Dataset entries:
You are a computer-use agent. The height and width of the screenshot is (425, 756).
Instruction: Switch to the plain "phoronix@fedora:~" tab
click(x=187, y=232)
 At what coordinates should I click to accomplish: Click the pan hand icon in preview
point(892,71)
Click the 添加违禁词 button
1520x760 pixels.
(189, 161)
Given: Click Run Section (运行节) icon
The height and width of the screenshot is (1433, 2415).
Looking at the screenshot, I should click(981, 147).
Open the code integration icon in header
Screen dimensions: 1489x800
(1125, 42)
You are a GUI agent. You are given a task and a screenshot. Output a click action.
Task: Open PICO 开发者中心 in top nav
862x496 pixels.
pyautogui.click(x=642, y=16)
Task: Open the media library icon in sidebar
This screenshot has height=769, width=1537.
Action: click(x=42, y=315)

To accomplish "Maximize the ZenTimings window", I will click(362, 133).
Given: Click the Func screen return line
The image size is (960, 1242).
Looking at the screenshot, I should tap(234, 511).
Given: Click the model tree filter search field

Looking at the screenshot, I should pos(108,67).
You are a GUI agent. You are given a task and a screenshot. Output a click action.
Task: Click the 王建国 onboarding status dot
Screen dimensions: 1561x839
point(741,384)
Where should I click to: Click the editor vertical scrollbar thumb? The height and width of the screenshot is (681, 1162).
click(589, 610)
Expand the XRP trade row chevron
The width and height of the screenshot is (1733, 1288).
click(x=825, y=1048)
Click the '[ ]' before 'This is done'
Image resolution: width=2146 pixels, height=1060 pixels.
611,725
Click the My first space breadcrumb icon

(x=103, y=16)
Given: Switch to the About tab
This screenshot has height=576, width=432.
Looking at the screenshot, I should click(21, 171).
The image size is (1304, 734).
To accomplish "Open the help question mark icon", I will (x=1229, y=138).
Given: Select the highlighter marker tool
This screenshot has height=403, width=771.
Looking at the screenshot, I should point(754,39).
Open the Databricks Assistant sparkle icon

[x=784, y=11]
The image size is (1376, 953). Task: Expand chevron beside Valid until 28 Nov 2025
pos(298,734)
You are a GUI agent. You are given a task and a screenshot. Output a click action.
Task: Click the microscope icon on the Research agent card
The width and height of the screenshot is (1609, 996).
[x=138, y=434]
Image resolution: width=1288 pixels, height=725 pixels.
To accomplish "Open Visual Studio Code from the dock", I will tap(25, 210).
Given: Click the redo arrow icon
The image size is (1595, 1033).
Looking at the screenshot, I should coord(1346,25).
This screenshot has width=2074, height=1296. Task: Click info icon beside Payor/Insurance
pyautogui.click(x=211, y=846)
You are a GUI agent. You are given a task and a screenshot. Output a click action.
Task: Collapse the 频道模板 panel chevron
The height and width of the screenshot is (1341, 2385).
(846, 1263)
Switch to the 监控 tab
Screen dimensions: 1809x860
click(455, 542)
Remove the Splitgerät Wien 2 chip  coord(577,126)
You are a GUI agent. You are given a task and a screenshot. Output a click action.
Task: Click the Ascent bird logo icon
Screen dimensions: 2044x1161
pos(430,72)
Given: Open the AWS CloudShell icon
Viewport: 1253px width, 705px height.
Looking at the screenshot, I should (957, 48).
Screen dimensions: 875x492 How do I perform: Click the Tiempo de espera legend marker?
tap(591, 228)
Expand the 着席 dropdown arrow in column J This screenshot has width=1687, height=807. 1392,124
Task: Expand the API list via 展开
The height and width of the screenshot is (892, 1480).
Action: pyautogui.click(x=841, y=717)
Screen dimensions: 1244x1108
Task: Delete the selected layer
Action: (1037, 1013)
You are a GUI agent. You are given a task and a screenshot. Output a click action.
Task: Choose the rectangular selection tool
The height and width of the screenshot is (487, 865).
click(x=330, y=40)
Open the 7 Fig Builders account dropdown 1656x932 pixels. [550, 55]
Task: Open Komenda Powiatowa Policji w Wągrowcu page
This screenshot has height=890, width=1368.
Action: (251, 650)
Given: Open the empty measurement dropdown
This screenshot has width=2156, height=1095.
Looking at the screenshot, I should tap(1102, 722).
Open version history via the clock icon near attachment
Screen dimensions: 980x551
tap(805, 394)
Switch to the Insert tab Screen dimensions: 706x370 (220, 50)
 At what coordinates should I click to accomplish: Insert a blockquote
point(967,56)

(Work task) All entries given above should be transcribed exactly, with none omitted.

(Answer to this task)
You are a computer-use agent. The height and width of the screenshot is (425, 756).
Instruction: Switch to the plain "phoronix@fedora:~" tab
click(x=187, y=232)
 At what coordinates should I click to accomplish: Click the pan hand icon in preview
point(892,71)
Click the 添加违禁词 button
1520x760 pixels.
(189, 161)
Given: Click Run Section (运行节) icon
The height and width of the screenshot is (1433, 2415).
Looking at the screenshot, I should click(981, 147).
Open the code integration icon in header
Screen dimensions: 1489x800
(1125, 42)
You are a GUI agent. You are given a task and a screenshot. Output a click action.
Task: Open PICO 开发者中心 in top nav
862x496 pixels.
pyautogui.click(x=642, y=16)
Task: Open the media library icon in sidebar
This screenshot has height=769, width=1537.
Action: click(x=42, y=315)

To accomplish "Maximize the ZenTimings window", I will click(362, 133).
Given: Click the Func screen return line
The image size is (960, 1242).
Looking at the screenshot, I should tap(234, 511).
Given: Click the model tree filter search field

Looking at the screenshot, I should pos(108,67).
You are a GUI agent. You are given a task and a screenshot. Output a click action.
Task: Click the 王建国 onboarding status dot
Screen dimensions: 1561x839
point(741,384)
Where should I click to: Click the editor vertical scrollbar thumb? The height and width of the screenshot is (681, 1162).
click(589, 610)
Expand the XRP trade row chevron
The width and height of the screenshot is (1733, 1288).
click(x=825, y=1048)
Click the '[ ]' before 'This is done'
Image resolution: width=2146 pixels, height=1060 pixels.
611,725
Click the My first space breadcrumb icon

(x=103, y=16)
Given: Switch to the About tab
This screenshot has height=576, width=432.
Looking at the screenshot, I should click(21, 171).
The image size is (1304, 734).
To accomplish "Open the help question mark icon", I will (x=1229, y=138).
Given: Select the highlighter marker tool
This screenshot has height=403, width=771.
Looking at the screenshot, I should point(754,39).
Open the Databricks Assistant sparkle icon

[x=784, y=11]
The image size is (1376, 953). Task: Expand chevron beside Valid until 28 Nov 2025
pos(298,734)
You are a GUI agent. You are given a task and a screenshot. Output a click action.
Task: Click the microscope icon on the Research agent card
The width and height of the screenshot is (1609, 996).
[x=138, y=434]
Image resolution: width=1288 pixels, height=725 pixels.
To accomplish "Open Visual Studio Code from the dock", I will tap(25, 210).
Given: Click the redo arrow icon
The image size is (1595, 1033).
Looking at the screenshot, I should coord(1346,25).
This screenshot has width=2074, height=1296. Task: Click info icon beside Payor/Insurance
pyautogui.click(x=211, y=846)
You are a GUI agent. You are given a task and a screenshot. Output a click action.
Task: Collapse the 频道模板 panel chevron
The height and width of the screenshot is (1341, 2385).
(846, 1263)
Switch to the 监控 tab
Screen dimensions: 1809x860
click(455, 542)
Remove the Splitgerät Wien 2 chip  coord(577,126)
You are a GUI agent. You are given a task and a screenshot. Output a click action.
Task: Click the Ascent bird logo icon
Screen dimensions: 2044x1161
pos(430,72)
Given: Open the AWS CloudShell icon
Viewport: 1253px width, 705px height.
Looking at the screenshot, I should (957, 48).
Screen dimensions: 875x492 How do I perform: Click the Tiempo de espera legend marker?
tap(591, 228)
Expand the 着席 dropdown arrow in column J This screenshot has width=1687, height=807. 1392,124
Task: Expand the API list via 展开
The height and width of the screenshot is (892, 1480).
Action: pyautogui.click(x=841, y=717)
Screen dimensions: 1244x1108
Task: Delete the selected layer
Action: (1037, 1013)
You are a GUI agent. You are given a task and a screenshot. Output a click action.
Task: Choose the rectangular selection tool
The height and width of the screenshot is (487, 865).
click(x=330, y=40)
Open the 7 Fig Builders account dropdown 1656x932 pixels. [550, 55]
Task: Open Komenda Powiatowa Policji w Wągrowcu page
This screenshot has height=890, width=1368.
Action: (251, 650)
Given: Open the empty measurement dropdown
This screenshot has width=2156, height=1095.
Looking at the screenshot, I should tap(1102, 722).
Open version history via the clock icon near attachment
Screen dimensions: 980x551
tap(805, 394)
Switch to the Insert tab Screen dimensions: 706x370 (220, 50)
 At what coordinates should I click to accomplish: Insert a blockquote
point(967,56)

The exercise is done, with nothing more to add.